Feature Request Tracking: Email vs Public Board
Most teams start by collecting feature requests through email, Slack, or support tickets. It works at first. Then it doesn't. Here's why a public board replaces email for feature request tracking—and how to make the switch.
The Email Problem
Email is private, unstructured, and scattered. When feature requests arrive through email:
- Duplicates pile up — Ten users request the same thing separately
- Context gets lost — Requests buried in threads, never aggregated
- No prioritization signal — You can't tell if one person wants something or a hundred do
- No visibility for users — They don't know if you've seen their request or if others want it too
- Manual tracking — Someone has to copy requests into your issue tracker
This doesn't scale. By the time you have 50 customers, email-based tracking is a bottleneck.

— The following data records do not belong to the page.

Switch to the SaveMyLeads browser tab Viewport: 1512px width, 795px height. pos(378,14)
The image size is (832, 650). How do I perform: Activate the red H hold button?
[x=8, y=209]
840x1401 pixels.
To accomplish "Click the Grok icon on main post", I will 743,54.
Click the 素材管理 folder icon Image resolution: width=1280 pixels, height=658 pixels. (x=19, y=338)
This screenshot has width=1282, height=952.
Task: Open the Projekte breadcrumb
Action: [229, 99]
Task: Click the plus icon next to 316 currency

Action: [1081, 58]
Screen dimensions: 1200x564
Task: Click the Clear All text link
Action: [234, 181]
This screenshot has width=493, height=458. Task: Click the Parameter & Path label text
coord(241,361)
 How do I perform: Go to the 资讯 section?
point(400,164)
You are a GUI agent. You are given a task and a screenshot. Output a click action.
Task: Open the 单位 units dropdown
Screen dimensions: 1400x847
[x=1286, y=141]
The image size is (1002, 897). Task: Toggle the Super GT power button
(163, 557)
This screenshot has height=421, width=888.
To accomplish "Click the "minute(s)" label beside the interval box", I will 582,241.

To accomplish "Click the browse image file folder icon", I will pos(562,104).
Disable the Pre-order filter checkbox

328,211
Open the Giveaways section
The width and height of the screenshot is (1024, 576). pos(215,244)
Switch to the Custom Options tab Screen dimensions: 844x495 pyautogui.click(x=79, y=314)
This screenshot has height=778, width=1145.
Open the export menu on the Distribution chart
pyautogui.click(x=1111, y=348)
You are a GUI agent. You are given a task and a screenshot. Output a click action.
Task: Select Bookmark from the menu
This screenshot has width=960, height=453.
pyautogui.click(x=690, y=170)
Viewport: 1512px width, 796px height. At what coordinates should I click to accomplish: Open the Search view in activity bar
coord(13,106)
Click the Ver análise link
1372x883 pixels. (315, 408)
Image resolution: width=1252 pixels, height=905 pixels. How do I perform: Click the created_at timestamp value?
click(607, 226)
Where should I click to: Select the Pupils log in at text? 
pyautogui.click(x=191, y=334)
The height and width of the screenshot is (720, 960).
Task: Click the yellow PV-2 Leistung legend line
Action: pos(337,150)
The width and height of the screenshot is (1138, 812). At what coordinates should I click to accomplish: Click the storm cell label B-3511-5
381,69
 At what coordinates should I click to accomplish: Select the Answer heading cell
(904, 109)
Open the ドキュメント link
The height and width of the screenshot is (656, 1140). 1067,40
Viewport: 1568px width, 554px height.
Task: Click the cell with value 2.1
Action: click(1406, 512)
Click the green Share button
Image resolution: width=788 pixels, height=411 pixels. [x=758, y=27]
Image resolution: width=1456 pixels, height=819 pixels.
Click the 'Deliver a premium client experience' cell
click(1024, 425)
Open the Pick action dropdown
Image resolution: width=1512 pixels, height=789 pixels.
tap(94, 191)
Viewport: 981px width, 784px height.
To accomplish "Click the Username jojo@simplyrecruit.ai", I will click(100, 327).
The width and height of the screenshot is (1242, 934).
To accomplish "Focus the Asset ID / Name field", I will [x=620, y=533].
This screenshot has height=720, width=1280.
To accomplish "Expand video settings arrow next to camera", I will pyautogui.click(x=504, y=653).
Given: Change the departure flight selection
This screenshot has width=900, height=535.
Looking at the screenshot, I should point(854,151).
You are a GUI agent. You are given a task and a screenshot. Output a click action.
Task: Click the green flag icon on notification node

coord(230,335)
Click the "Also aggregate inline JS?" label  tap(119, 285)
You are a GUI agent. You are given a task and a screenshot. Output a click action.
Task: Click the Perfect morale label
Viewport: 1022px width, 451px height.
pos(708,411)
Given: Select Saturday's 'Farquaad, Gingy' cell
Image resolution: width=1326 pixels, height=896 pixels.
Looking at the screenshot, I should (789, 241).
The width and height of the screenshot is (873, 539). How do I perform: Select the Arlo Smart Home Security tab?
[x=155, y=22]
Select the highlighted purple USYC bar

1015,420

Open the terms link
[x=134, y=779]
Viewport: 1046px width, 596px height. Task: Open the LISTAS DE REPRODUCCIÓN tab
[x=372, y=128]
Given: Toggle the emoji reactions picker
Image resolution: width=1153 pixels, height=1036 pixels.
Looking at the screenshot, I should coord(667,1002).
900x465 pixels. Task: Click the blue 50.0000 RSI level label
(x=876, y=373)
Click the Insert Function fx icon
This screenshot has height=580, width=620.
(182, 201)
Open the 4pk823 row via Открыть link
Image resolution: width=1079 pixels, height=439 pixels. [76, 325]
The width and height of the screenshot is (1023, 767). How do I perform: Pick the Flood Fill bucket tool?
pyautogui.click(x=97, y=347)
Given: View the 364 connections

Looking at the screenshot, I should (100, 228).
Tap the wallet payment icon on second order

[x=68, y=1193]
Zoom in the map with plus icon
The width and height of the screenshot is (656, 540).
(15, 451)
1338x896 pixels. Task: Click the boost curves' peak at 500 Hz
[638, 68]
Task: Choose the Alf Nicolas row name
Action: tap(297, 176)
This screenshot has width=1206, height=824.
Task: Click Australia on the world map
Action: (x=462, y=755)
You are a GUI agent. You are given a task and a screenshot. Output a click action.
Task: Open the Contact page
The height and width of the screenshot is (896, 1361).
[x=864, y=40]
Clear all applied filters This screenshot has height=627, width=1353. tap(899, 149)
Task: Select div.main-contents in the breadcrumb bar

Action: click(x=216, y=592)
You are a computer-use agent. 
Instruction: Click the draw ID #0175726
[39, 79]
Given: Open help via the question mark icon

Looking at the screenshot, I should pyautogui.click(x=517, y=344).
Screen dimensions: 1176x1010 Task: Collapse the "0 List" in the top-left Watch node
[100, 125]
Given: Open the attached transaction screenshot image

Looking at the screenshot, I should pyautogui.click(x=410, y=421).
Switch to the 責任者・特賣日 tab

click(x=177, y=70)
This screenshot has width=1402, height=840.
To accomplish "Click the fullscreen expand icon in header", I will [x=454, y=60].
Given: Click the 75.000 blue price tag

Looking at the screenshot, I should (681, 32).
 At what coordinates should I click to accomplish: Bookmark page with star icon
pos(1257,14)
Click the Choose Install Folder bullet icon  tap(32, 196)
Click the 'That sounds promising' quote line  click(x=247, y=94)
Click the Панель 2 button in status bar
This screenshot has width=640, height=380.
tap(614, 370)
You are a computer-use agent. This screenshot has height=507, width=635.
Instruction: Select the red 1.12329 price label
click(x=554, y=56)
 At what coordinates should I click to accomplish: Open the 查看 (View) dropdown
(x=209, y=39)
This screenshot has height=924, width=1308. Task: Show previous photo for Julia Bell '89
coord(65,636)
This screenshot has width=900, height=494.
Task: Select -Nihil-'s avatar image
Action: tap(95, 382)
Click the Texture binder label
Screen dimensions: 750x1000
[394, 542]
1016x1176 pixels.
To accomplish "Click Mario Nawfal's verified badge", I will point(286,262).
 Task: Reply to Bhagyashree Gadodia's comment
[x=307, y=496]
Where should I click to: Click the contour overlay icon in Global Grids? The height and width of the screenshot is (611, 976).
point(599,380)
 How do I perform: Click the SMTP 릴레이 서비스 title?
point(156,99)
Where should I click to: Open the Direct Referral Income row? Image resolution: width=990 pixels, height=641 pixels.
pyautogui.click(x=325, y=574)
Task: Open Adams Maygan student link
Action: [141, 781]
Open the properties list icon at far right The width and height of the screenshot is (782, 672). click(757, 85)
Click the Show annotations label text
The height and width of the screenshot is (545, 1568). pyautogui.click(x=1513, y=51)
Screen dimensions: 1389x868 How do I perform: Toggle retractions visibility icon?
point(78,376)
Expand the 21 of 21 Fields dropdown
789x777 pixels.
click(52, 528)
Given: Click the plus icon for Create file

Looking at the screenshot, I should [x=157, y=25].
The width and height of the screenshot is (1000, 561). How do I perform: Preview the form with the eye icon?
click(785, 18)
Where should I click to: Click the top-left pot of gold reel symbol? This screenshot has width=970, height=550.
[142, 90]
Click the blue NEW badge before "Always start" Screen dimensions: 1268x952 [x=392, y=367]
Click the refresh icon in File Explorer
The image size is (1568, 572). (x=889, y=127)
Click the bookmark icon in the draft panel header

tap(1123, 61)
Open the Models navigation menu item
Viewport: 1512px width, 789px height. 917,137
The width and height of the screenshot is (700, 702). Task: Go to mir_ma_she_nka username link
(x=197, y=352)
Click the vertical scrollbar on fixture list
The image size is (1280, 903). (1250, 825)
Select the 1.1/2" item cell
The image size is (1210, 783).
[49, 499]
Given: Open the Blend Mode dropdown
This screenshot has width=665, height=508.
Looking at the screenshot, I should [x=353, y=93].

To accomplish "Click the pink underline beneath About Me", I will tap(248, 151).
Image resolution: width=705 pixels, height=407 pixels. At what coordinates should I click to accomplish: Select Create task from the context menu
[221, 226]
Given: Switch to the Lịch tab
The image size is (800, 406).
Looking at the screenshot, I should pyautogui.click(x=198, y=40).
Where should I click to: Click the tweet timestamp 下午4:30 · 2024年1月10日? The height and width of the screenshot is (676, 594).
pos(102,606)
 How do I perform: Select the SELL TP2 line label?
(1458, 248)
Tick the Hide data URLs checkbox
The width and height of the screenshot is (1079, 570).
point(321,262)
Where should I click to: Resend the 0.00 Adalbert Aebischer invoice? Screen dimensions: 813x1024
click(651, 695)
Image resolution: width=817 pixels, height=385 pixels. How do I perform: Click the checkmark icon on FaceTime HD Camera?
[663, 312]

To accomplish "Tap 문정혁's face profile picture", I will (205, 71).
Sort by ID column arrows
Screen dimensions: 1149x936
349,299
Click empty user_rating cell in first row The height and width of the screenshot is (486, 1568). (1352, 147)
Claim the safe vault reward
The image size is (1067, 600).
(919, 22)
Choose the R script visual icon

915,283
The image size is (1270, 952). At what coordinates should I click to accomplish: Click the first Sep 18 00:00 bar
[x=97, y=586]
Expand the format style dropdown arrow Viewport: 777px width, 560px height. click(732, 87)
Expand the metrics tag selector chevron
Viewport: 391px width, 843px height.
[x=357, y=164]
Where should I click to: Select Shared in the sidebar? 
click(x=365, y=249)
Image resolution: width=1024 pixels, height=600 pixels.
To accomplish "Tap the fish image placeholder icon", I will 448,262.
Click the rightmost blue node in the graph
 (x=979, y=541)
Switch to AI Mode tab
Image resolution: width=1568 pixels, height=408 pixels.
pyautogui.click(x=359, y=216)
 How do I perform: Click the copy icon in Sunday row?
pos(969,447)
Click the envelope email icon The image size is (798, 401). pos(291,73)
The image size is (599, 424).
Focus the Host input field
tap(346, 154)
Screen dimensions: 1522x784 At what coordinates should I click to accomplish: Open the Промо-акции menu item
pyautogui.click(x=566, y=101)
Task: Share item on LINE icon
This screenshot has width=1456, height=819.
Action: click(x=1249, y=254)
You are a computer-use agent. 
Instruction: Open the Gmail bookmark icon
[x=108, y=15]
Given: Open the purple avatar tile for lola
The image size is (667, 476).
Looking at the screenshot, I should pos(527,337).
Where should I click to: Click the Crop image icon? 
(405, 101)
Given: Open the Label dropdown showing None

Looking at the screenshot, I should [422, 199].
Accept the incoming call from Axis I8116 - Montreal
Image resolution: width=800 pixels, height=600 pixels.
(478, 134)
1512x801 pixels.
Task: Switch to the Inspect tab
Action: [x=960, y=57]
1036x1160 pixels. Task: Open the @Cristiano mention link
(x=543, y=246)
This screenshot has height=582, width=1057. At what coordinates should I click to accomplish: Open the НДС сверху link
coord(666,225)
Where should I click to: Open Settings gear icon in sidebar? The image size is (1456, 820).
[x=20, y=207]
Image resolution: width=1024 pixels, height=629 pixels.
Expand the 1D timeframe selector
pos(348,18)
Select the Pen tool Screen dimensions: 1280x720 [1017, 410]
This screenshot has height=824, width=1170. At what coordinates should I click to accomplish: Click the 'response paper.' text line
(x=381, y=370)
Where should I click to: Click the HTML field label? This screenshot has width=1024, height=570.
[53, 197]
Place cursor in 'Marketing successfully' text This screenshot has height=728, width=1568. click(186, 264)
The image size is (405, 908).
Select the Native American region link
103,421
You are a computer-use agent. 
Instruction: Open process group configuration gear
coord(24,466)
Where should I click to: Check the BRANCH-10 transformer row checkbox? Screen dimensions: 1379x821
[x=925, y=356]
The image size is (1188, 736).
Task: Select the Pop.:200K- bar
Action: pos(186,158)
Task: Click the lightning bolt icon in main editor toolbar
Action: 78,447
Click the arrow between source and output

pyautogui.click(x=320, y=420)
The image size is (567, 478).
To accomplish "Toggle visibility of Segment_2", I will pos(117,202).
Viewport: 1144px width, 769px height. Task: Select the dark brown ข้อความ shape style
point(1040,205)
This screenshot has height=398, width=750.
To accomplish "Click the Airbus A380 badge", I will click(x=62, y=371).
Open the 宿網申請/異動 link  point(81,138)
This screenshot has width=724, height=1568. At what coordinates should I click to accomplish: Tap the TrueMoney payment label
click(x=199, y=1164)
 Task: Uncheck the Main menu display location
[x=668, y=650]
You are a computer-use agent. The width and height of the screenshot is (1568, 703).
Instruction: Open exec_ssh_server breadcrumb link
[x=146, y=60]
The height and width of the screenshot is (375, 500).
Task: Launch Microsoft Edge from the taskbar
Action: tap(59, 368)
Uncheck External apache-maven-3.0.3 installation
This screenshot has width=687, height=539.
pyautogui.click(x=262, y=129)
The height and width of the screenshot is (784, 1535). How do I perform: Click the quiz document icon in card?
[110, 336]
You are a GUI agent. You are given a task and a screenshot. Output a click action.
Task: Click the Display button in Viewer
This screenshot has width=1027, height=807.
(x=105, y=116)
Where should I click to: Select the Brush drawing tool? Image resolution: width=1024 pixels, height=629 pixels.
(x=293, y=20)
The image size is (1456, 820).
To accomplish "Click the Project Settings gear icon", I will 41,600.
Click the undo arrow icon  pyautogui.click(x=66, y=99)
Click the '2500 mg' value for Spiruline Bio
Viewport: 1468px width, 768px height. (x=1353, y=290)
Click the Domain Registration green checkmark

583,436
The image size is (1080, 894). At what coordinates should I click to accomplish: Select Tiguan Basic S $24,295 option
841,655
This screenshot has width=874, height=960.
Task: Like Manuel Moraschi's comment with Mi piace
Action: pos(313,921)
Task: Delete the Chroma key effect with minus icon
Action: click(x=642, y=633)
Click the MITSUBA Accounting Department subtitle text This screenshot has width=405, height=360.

How a Public Board Solves This
A public board connected to Linear replaces the email workflow:
- One place for all requests — Users submit directly on the board
- Duplicates merge naturally — Users find existing requests and vote instead of submitting new ones
- Voting shows demand — You see which requests have the most support
- Users see status — They can check progress without emailing you
- Automatic Linear sync — Submissions create Linear issues, no manual copying
What About Private Requests?
Some feedback is sensitive. A user might report a bug specific to their account or request something they don't want competitors to see. That's fine — keep email open for those cases. The public board handles the 80% of requests that aren't sensitive.
Making the Switch
You don't have to migrate old emails. Start fresh:
- Set up a public Linear board with submissions enabled
- Link it from your app and support flows
- When new requests arrive via email, point users to the board
- Over time, email requests decline as users learn the new workflow
The Team Benefit
Your team stops being a message relay. Instead of reading emails, creating Linear issues, and replying with updates, the public board handles the flow. Users submit, vote, and get notified automatically. Your team focuses on building.